The incidence of EUGR reported in published studies varies widely, between 20% and 70%, depending on the population studied and the definition of EUGR, with the highest incidence reported in VLBW infants [1,,-6]. Data on the incidence of EUGR in Korea are limited. Kim et al. [7] reported that the incidence of EUGR in VLBW infants with a GA≤32 weeks was 67% (111/166) when EUGR was defined as weight below the 10th percentile at discharge. Kim et al. [6] reported an incidence of 73.8% among enrolled ELBW infants when EUGR was defined as a decreased z-score>1 using the Fenton growth chart, and Lee et al. [3] reported that 45.9% of VLBW infants showed EUGR at discharge when EUGR was defined as a change in z-score from birth to discharge>1.28 using the Fenton chart. In this study, we defined EUGR as a decline in weight-for-age z-score>1.2 from birth to PCA 36 weeks.
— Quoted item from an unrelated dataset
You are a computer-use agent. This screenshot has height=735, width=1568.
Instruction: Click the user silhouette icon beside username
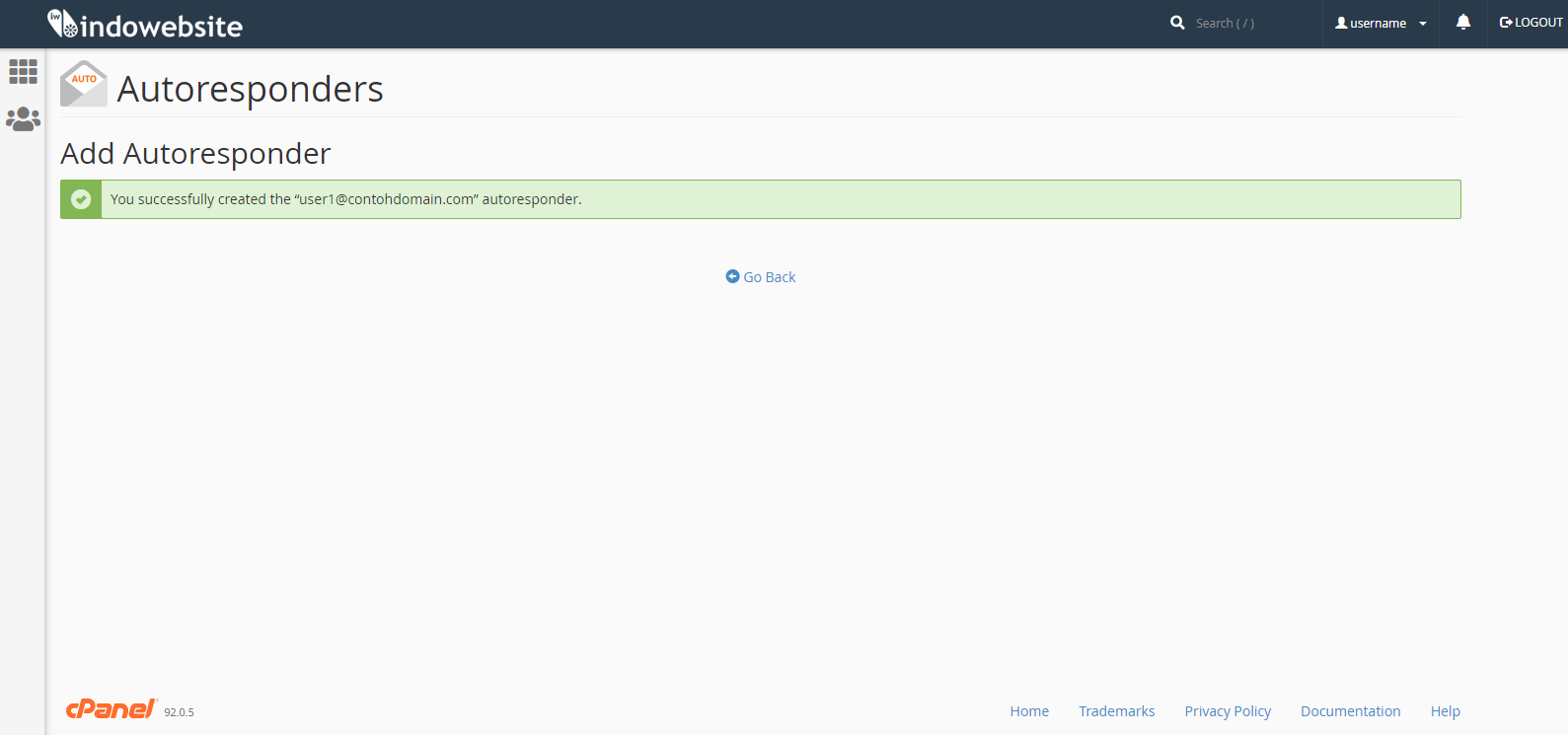point(1341,23)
The overall incidence of EUGR at PCA 36 weeks in the VLBW infants we analyzed was 72.0%. When we compared the incidence rate of EUGR before and after nutritional intervention by the NST, we found that it decreased from 80.6% to 62.8%.
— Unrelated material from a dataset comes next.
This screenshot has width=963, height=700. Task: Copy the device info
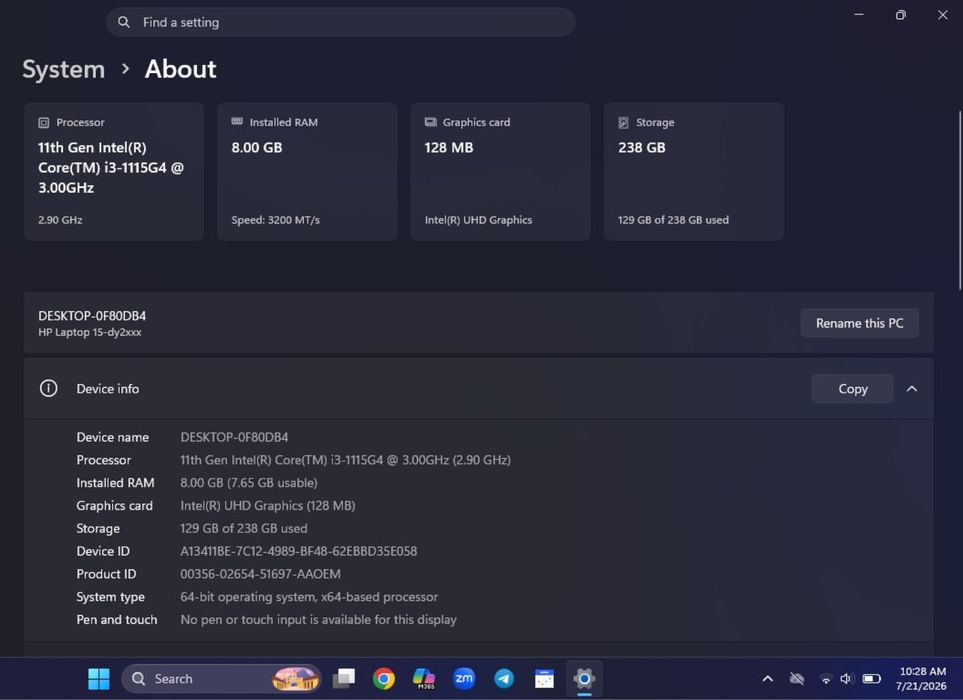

VLBW infants with EUGR at PCA 36 weeks had a lower GA and BW than those without EUGR, along with more frequent SGA. Infants in the EUGR group were hospitalized for a longer time (88.58±40.46 days vs. 57.73±27.51 days, P<0.05) and therefore had a longer GA at discharge (41.02±4.56 weeks vs. 39.63±2.72 weeks, P<0.05, data not shown). However, body weight at discharge did not differ between the EUGR and non-EUGR groups.
The EUGR group continued to lose weight for a longer period after birth (5.86±1.80 days vs. 5.16±1.50 days, P<0.05) and had a greater percentage of final weight loss (11.20%±4.66% vs. 9.11%±4.03%, P<0.05). Among the 25 infants who did not lose body weight within the first two weeks, 19 infants (76%) were later diagnosed with EUGR. Too much or too little early postnatal weight loss is known to have a negative effect on prognosis in prematurity [15,16]. Consistent with those findings, our data also demonstrate that EUGR occurred more frequently in babies who did not lose weight or who lost weight excessively during the first 14 days after birth. These results suggest that maintaining an adequate fluid and nutritional balance in the early postnatal period is important for preventing EUGR.
Infants who developed EUGR started enteral nutrition later than those who did not (4.34±4.15 days vs. 2.34±2.21 days, P<0.05), and it took them longer to reach half and full enteral feeding. Therefore, naturally, they received PN for a longer time (41.57±33.02 days vs. 22.23±18.09 days, P<0.05), and the incidence of PNAC was accordingly higher (114/434, 26.3% vs. 13/169, 7.7%; P<0.05). It was thus confirmed that rapid and active enteral feeding can prevent the occurrence of EUGR. Moreover, NEC was more frequent in the EUGR group than in the non-EUGR group.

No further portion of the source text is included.